Description of the task - Nothing is needed except the lines below that run from the one with "Task: Open the hamburger menu" through the one with "Click the Past", repeated exactly.

>>>>>

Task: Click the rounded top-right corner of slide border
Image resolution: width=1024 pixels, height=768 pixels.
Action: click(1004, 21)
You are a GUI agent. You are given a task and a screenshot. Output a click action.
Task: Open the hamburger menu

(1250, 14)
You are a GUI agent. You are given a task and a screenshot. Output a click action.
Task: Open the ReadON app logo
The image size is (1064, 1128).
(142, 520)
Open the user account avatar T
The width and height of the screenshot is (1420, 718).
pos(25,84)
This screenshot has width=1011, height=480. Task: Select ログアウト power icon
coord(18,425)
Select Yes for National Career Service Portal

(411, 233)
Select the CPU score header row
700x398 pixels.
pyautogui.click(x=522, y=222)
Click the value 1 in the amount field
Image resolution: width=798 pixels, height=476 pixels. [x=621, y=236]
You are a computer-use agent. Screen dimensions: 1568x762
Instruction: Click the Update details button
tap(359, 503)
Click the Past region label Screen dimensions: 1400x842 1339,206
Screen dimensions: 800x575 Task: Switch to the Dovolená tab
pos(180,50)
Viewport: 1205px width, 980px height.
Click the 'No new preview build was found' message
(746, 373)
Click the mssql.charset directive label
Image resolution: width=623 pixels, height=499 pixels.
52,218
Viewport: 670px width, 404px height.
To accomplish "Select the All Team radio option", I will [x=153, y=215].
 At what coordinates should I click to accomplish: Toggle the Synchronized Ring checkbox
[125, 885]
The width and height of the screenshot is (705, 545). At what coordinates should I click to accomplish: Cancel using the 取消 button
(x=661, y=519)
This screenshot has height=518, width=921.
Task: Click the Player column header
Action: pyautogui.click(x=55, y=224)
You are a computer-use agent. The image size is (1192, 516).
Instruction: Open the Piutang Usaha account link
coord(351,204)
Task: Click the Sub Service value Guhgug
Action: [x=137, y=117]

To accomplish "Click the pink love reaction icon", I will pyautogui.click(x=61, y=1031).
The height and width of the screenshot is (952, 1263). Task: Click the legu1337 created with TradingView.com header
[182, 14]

<<<<<

Answer to this task -
Task: Open the hamburger menu

(1250, 14)
You are a GUI agent. You are given a task and a screenshot. Output a click action.
Task: Open the ReadON app logo
The image size is (1064, 1128).
(142, 520)
Open the user account avatar T
The width and height of the screenshot is (1420, 718).
pos(25,84)
This screenshot has width=1011, height=480. Task: Select ログアウト power icon
coord(18,425)
Select Yes for National Career Service Portal

(411, 233)
Select the CPU score header row
700x398 pixels.
pyautogui.click(x=522, y=222)
Click the value 1 in the amount field
Image resolution: width=798 pixels, height=476 pixels. [x=621, y=236]
You are a computer-use agent. Screen dimensions: 1568x762
Instruction: Click the Update details button
tap(359, 503)
Click the Past region label Screen dimensions: 1400x842 1339,206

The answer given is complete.